• [SUPPLIED RECORDS]

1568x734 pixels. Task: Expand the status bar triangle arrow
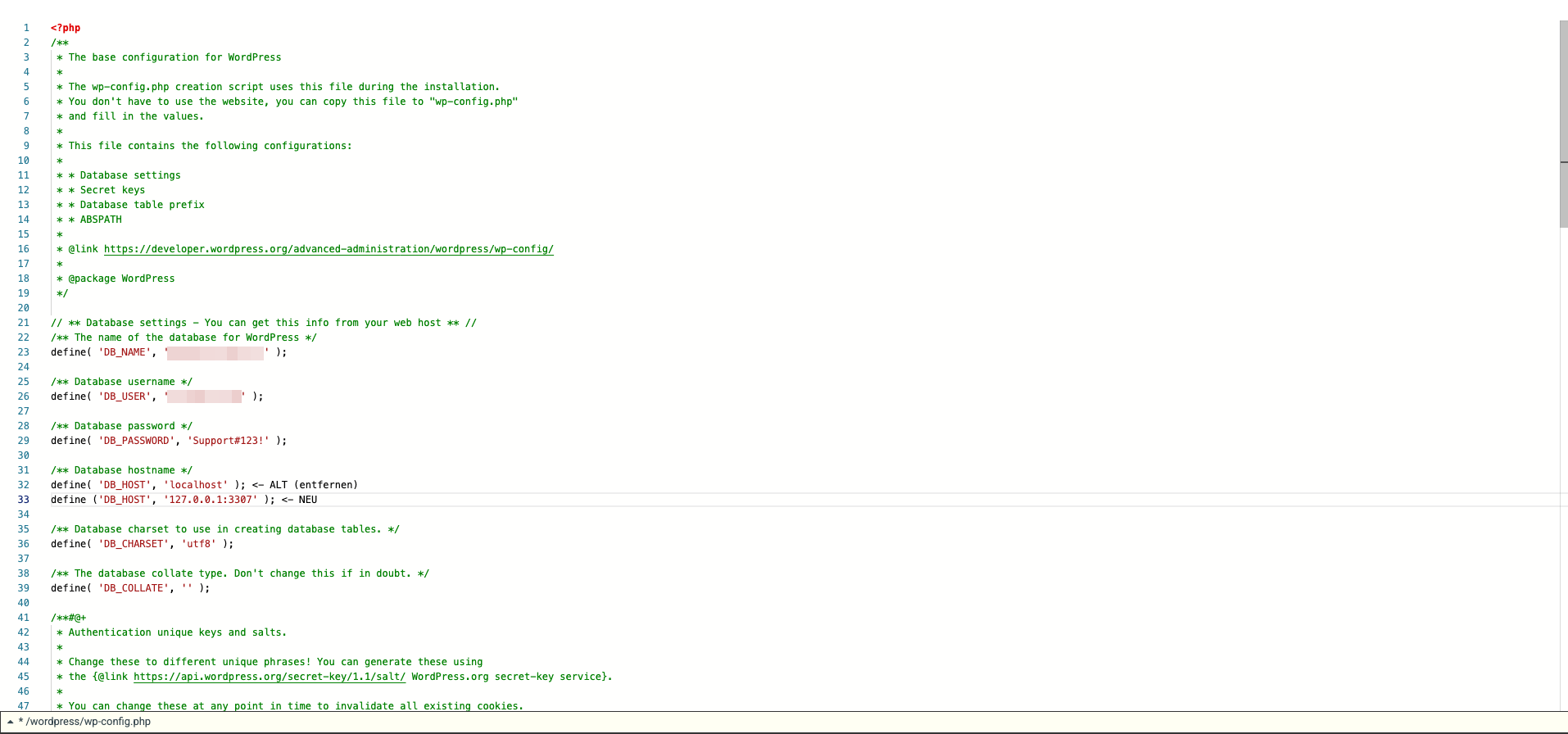point(10,722)
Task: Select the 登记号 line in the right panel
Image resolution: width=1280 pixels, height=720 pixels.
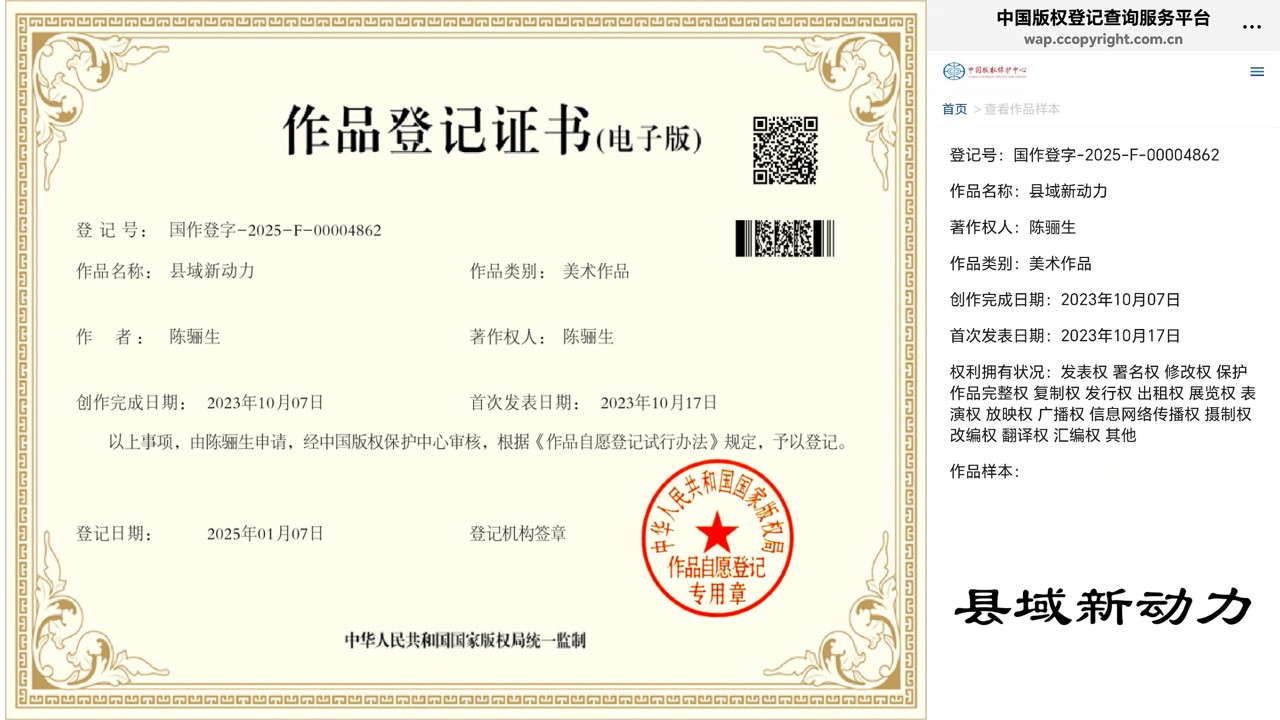Action: tap(1084, 155)

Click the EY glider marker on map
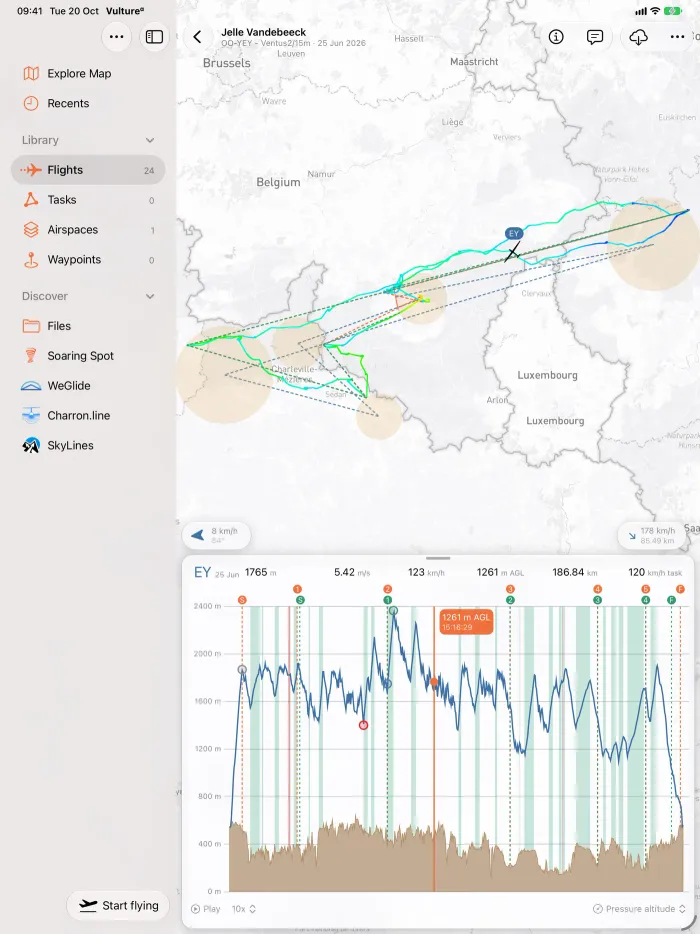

• [PROBLEM DESCRIPTION]
Reproduce every line of the listing above, including each request, and multiply every coordinate in the answers by 0.45, rounding to whole numbers with halves rounded up. Leave the pictures out of your answer.

• [RESULT]
1568x734 pixels. Task: Expand the status bar triangle arrow
point(5,325)
Task: Select the 登记号 line in the right panel
Image resolution: width=1280 pixels, height=720 pixels.
Action: tap(488, 70)

Click the EY glider marker on map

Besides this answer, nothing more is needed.